• [Work item]
Set all of the entries down again precisely as they are written.

• [Extracted information]
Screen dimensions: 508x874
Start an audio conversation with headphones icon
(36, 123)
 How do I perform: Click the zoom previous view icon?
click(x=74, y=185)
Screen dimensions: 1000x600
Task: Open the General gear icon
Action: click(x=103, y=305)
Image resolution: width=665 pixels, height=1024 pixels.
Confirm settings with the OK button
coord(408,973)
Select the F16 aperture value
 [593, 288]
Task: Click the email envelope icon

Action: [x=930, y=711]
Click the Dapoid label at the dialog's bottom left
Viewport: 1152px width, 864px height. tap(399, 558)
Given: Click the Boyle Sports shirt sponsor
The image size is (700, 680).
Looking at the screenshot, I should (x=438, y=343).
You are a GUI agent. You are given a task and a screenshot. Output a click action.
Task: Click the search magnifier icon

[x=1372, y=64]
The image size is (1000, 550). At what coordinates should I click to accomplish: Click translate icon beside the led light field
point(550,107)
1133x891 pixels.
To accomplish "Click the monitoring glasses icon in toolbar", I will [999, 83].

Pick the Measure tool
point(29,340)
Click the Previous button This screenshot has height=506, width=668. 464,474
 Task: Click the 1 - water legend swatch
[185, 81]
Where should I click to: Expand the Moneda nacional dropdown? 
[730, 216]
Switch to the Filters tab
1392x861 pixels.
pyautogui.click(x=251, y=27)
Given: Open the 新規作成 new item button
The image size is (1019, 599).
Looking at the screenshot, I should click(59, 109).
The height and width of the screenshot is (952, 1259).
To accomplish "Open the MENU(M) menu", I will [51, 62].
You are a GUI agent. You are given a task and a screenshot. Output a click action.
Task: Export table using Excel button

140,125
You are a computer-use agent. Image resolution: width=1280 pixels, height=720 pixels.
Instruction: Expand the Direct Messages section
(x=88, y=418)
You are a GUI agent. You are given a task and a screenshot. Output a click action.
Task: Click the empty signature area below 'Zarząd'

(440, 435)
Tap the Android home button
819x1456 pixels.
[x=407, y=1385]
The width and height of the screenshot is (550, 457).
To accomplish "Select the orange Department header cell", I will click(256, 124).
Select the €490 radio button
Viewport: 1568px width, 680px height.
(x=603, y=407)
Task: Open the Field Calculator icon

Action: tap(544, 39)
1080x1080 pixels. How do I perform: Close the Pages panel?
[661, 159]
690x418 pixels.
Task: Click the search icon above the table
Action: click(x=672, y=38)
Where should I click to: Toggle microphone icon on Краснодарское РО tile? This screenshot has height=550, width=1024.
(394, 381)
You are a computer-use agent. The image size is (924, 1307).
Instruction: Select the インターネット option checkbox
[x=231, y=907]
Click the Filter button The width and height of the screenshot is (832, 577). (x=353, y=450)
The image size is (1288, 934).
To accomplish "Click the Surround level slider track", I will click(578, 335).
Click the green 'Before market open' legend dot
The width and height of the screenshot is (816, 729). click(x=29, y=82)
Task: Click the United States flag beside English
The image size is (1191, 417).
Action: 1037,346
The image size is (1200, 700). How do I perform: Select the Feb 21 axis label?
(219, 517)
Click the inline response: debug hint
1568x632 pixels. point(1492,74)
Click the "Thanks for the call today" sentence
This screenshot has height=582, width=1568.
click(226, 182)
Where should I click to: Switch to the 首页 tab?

• [Answer to this exercise]
Screen dimensions: 508x874
Start an audio conversation with headphones icon
(36, 123)
 How do I perform: Click the zoom previous view icon?
click(x=74, y=185)
Screen dimensions: 1000x600
Task: Open the General gear icon
Action: click(x=103, y=305)
Image resolution: width=665 pixels, height=1024 pixels.
Confirm settings with the OK button
coord(408,973)
Select the F16 aperture value
 [593, 288]
Task: Click the email envelope icon

Action: [x=930, y=711]
Click the Dapoid label at the dialog's bottom left
Viewport: 1152px width, 864px height. tap(399, 558)
Given: Click the Boyle Sports shirt sponsor
The image size is (700, 680).
Looking at the screenshot, I should (x=438, y=343).
You are a GUI agent. You are given a task and a screenshot. Output a click action.
Task: Click the search magnifier icon

[x=1372, y=64]
The image size is (1000, 550). At what coordinates should I click to accomplish: Click translate icon beside the led light field
point(550,107)
1133x891 pixels.
To accomplish "Click the monitoring glasses icon in toolbar", I will [999, 83].

Pick the Measure tool
point(29,340)
Click the Previous button This screenshot has height=506, width=668. 464,474
 Task: Click the 1 - water legend swatch
[185, 81]
Where should I click to: Expand the Moneda nacional dropdown? 
[730, 216]
Switch to the Filters tab
1392x861 pixels.
pyautogui.click(x=251, y=27)
Given: Open the 新規作成 new item button
The image size is (1019, 599).
Looking at the screenshot, I should click(59, 109).
The height and width of the screenshot is (952, 1259).
To accomplish "Open the MENU(M) menu", I will [51, 62].
You are a GUI agent. You are given a task and a screenshot. Output a click action.
Task: Export table using Excel button

140,125
You are a computer-use agent. Image resolution: width=1280 pixels, height=720 pixels.
Instruction: Expand the Direct Messages section
(x=88, y=418)
You are a GUI agent. You are given a task and a screenshot. Output a click action.
Task: Click the empty signature area below 'Zarząd'

(440, 435)
Tap the Android home button
819x1456 pixels.
[x=407, y=1385]
The width and height of the screenshot is (550, 457).
To accomplish "Select the orange Department header cell", I will click(256, 124).
Select the €490 radio button
Viewport: 1568px width, 680px height.
(x=603, y=407)
Task: Open the Field Calculator icon

Action: tap(544, 39)
1080x1080 pixels. How do I perform: Close the Pages panel?
[661, 159]
690x418 pixels.
Task: Click the search icon above the table
Action: click(x=672, y=38)
Where should I click to: Toggle microphone icon on Краснодарское РО tile? This screenshot has height=550, width=1024.
(394, 381)
You are a computer-use agent. The image size is (924, 1307).
Instruction: Select the インターネット option checkbox
[x=231, y=907]
Click the Filter button The width and height of the screenshot is (832, 577). (x=353, y=450)
The image size is (1288, 934).
To accomplish "Click the Surround level slider track", I will click(578, 335).
Click the green 'Before market open' legend dot
The width and height of the screenshot is (816, 729). click(x=29, y=82)
Task: Click the United States flag beside English
The image size is (1191, 417).
Action: 1037,346
The image size is (1200, 700). How do I perform: Select the Feb 21 axis label?
(219, 517)
Click the inline response: debug hint
1568x632 pixels. point(1492,74)
Click the "Thanks for the call today" sentence
This screenshot has height=582, width=1568.
click(226, 182)
Where should I click to: Switch to the 首页 tab?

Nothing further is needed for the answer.